• [Work instructions]: Here the job is to copy the data exactly and to exclude every image from it.

------------------------------------------------------------

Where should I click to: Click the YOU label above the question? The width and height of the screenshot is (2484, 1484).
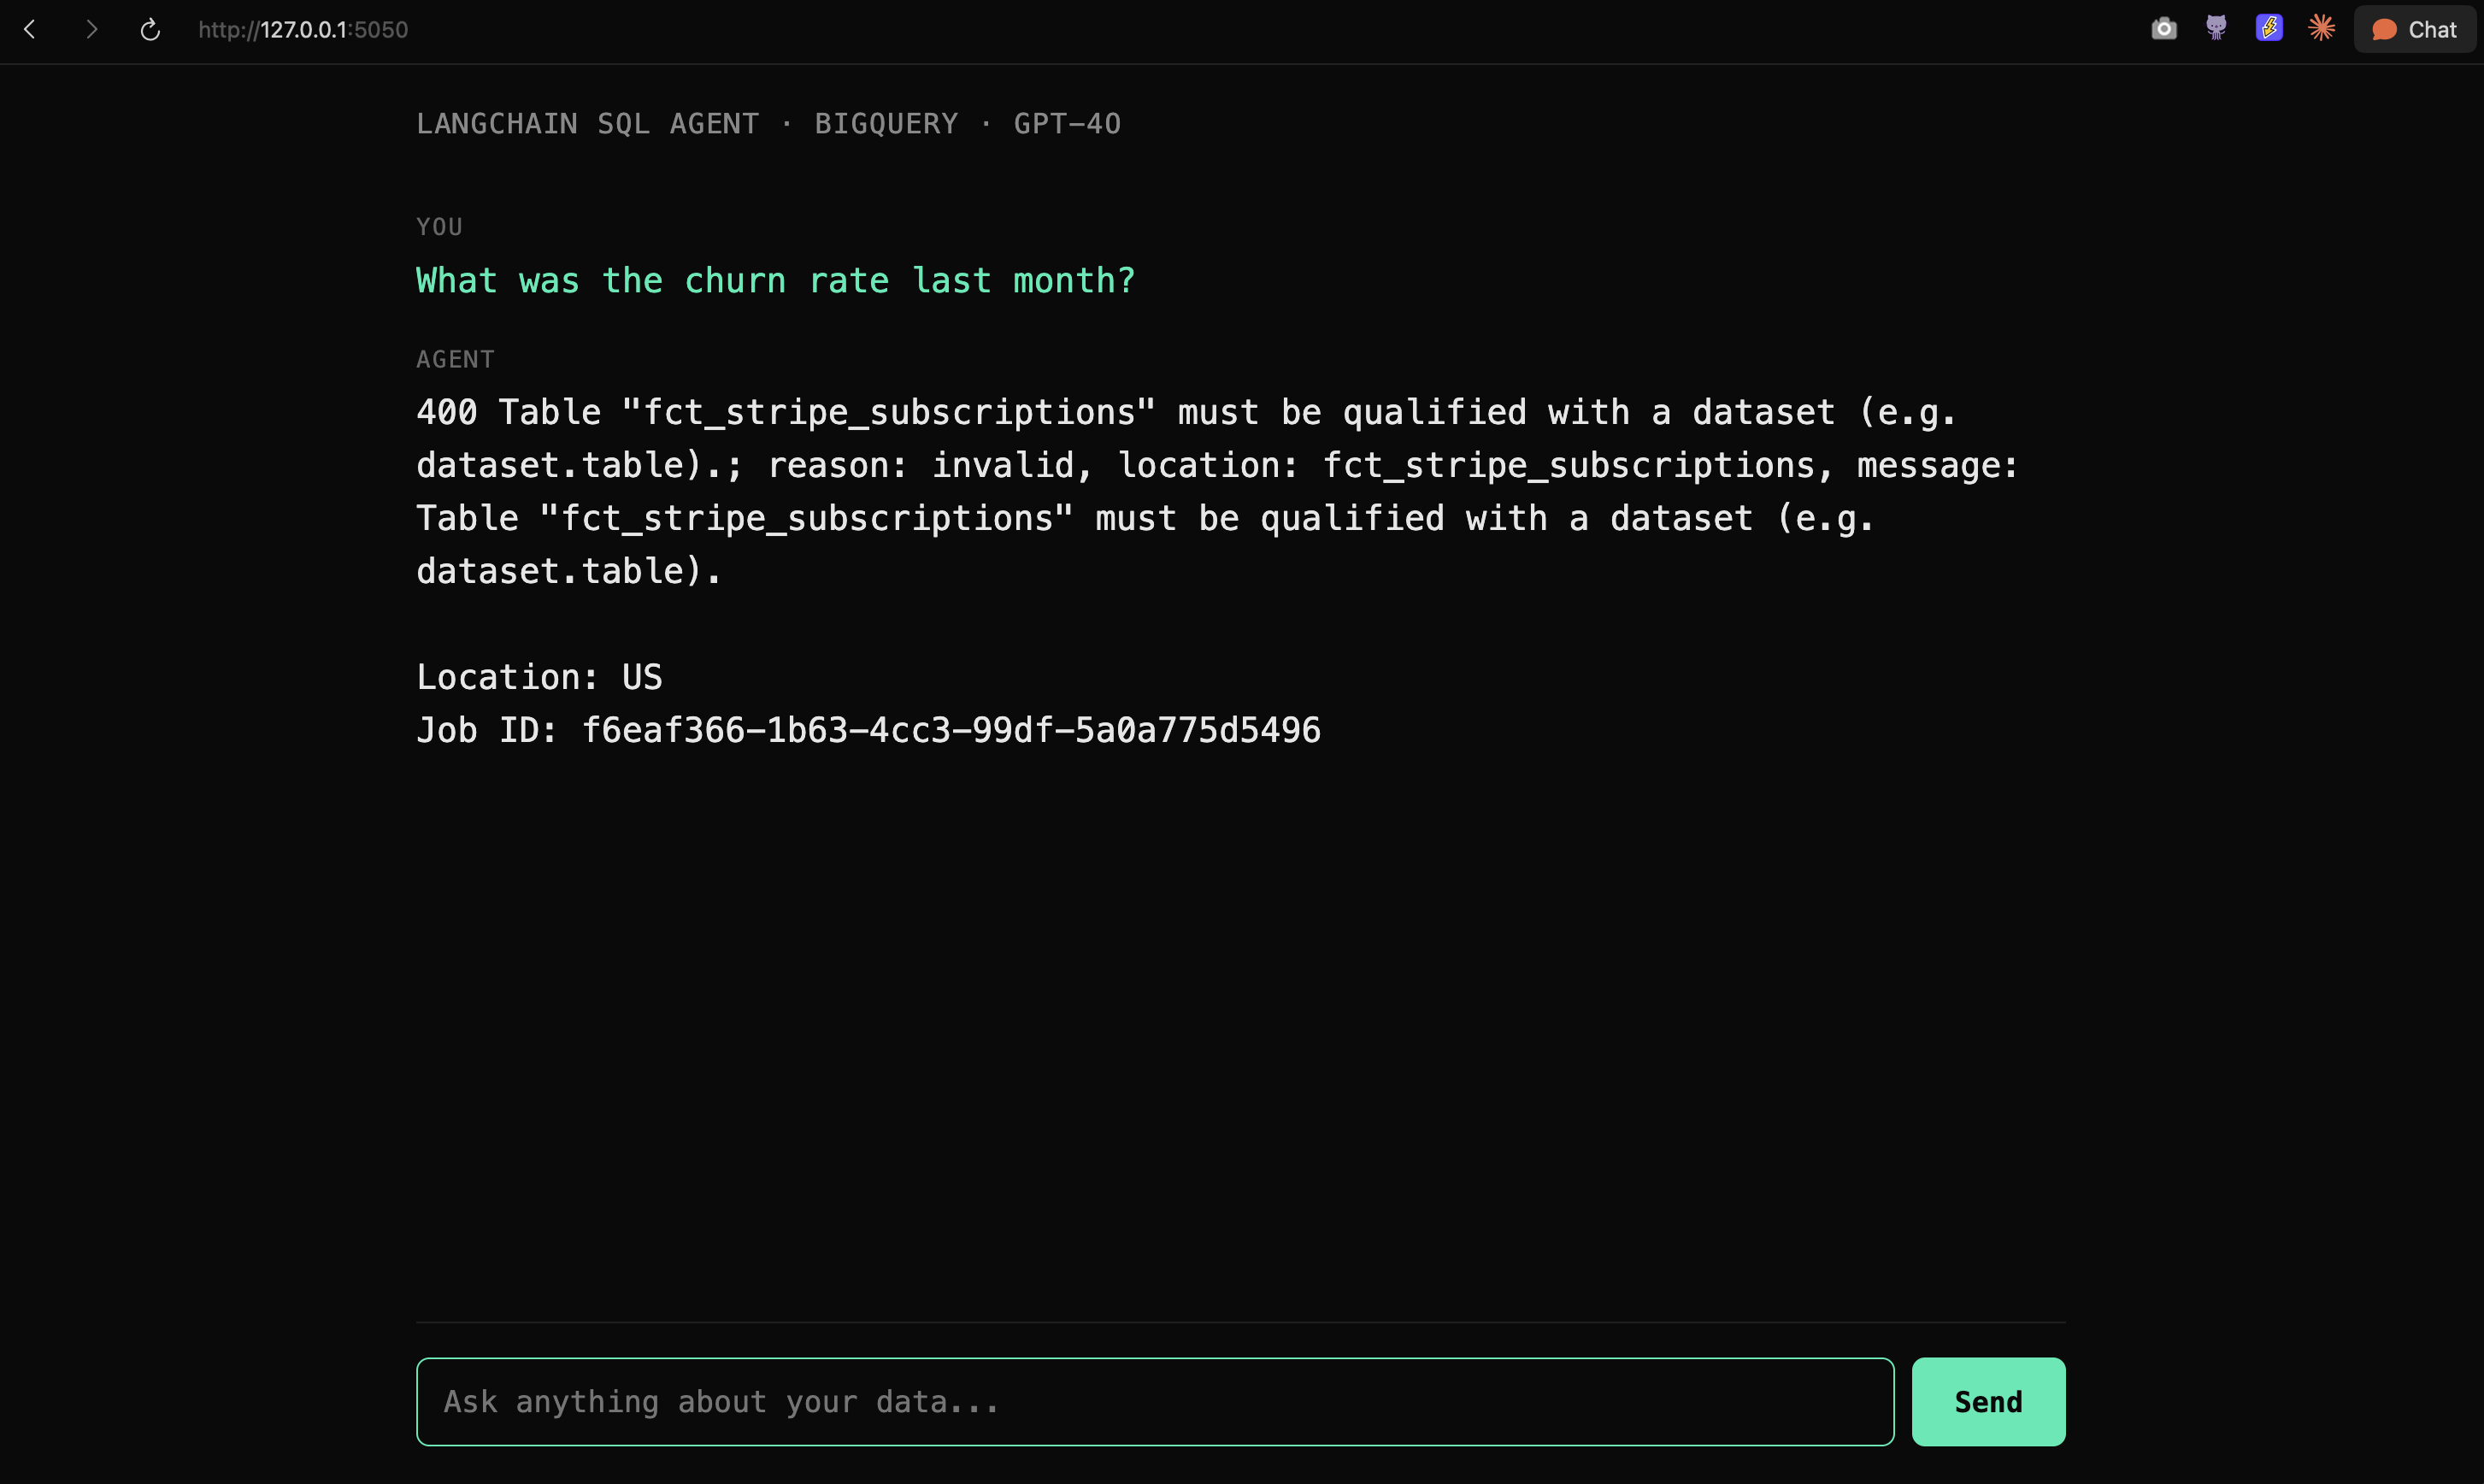coord(439,227)
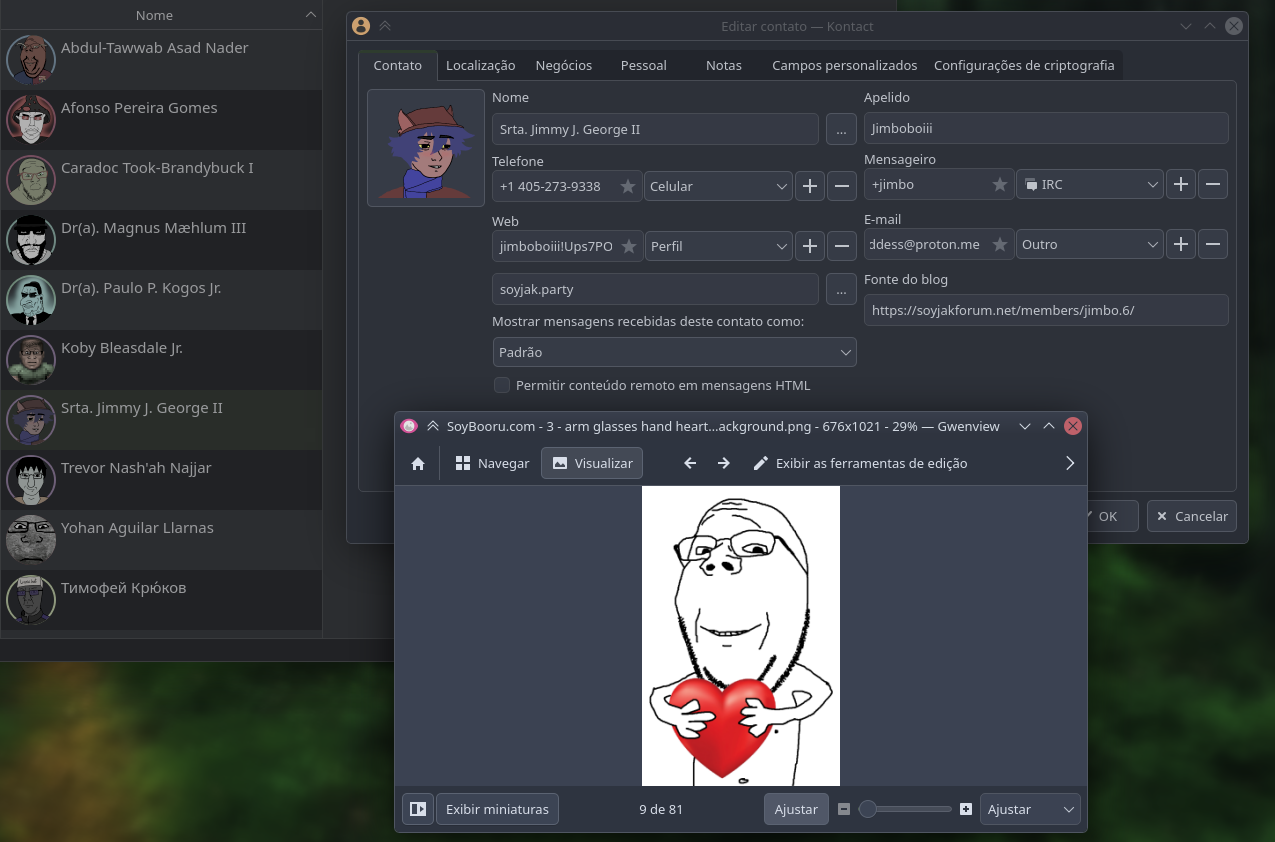Screen dimensions: 1275x842
Task: Enable remote content in HTML messages
Action: click(x=502, y=385)
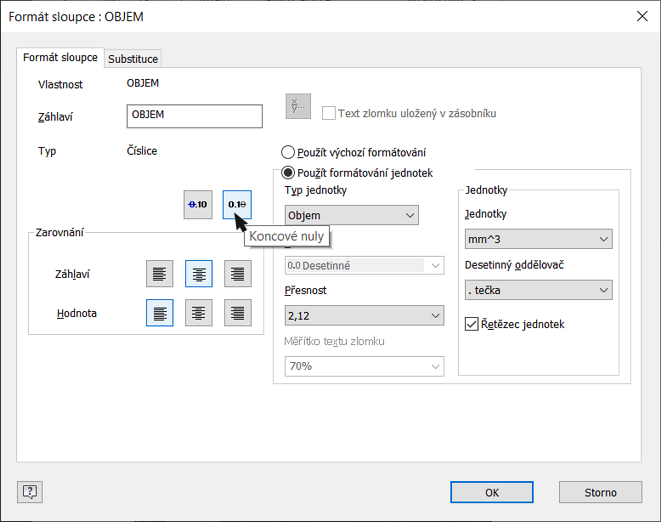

------------------------------------------------------------

• [Output below]:
Where should I click to: Click the YOU label above the question? The width and height of the screenshot is (2484, 1484).
coord(439,227)
Screen dimensions: 1275x842
Task: Enable remote content in HTML messages
Action: click(x=502, y=385)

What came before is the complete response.